Reaching the Millennium Development Goal of “[r]educing by half the proportion of people without sustainable access to safe drinking water and basic sanitation by 2015” likely will be reached, “but large numbers of people in the world’s least developed regions will still not benefit,” according to a report (.pdf) released Tuesday by UNICEF and the WHO, the U.N. News Centre reports (12/20). The report “found that between 1990 and 2008, the proportion of the world’s population with access to improved drinking water sources increased from 77 percent to 87 percent,” which means 1.8 billion more people have drinking water access, according to Medical Daily (Daley, 12/20).
“Haiti has seen a steady decline in the number of cholera cases, as the Caribbean nation settles into its dry season, humanitarian groups said Tuesday,” the Associated Press reports, adding, “The seasonal decline in the number of cholera cases is consistent with the findings of a report released Tuesday by the United Nations Office for the Coordination of Humanitarian Affairs.” According to the report, health officials are recording about 300 cases nationwide per day, compared with 500 cases one month ago, and the mortality rate has dropped or leveled in nearly all of Haiti’s 10 departments, the AP notes (Daniel, 12/20).
“Philippine authorities are warning of the spread of diseases in cramped evacuation centers, days after flash floods hit the southern Philippines and claimed more than a thousand lives,” ABC/Asia Pacific News reports, noting that flooding also has affected the country’s northern provinces, displacing at least 50,000 people (Escalante, 12/20). Tropical Storm Washi “hit the main southern island of Mindanao over the weekend, bringing heavy rains, flash floods and overflowing rivers that swept whole coastal villages away,” forcing 44,000 people to evacuate the area, Agence France-Presse/Inquirer News writes (Celis, 12/21). Officials say hundreds of thousands of people are in need of humanitarian assistance, and the U.N. has stepped up its efforts in the area, the U.N. News Centre reports (12/20).
In this Guardian opinion piece, Mark Weisbrot, co-director of the Center for Economic and Policy Research in Washington, D.C., writes that the U.N. “must face up” to a cholera outbreak allegedly brought to Haiti by peacekeeping troops in the aftermath of the January 2010 earthquake. “More than 500,000 have been infected, and the disease — which Haiti has not had in more than a century — is now endemic to the country and will be killing people there for many years to come,” he writes.
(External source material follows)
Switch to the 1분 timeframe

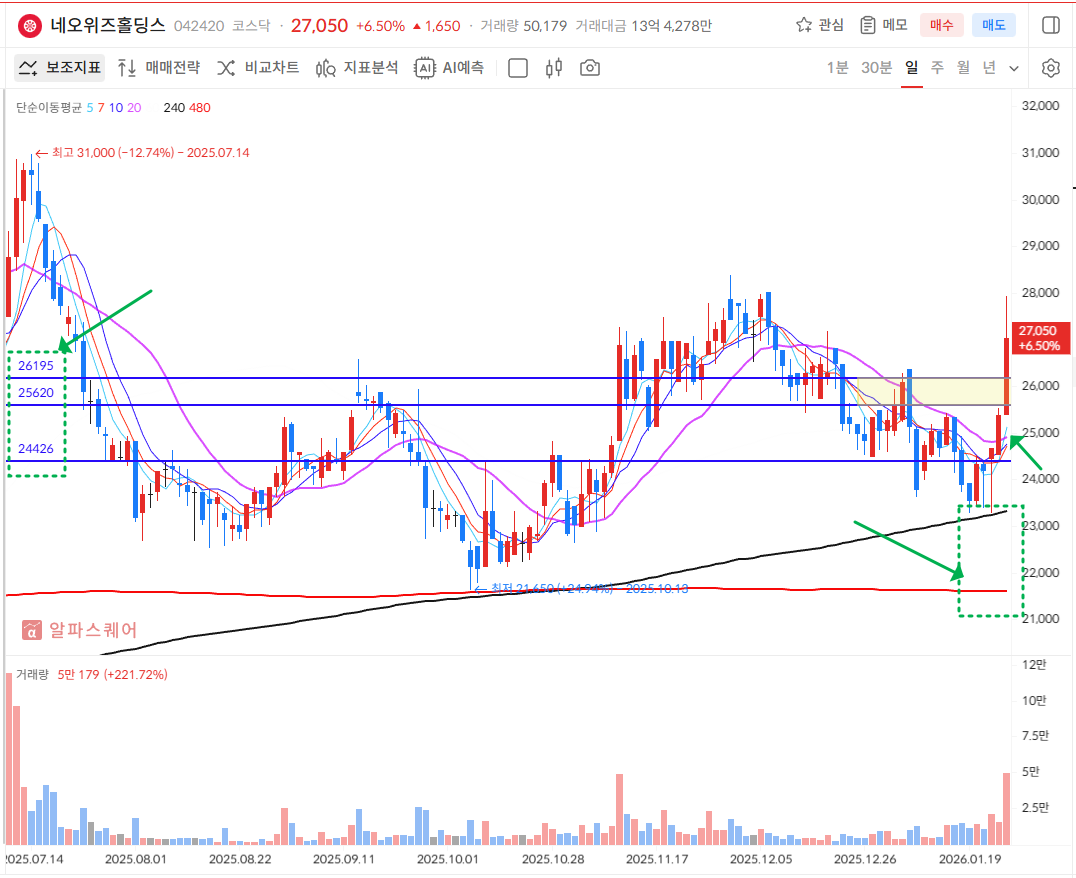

The U.N. on Sunday released its Yemen Humanitarian Response Plan 2012, asking for $447 million in humanitarian assistance targeted toward four million vulnerable people in the country, Reuters reports (Fuchs, 12/18). A statement from the U.N. Inter-Agency Standing Committee said more than half of those at risk will be “severely food insecure” in the coming year, Agence France-Presse notes.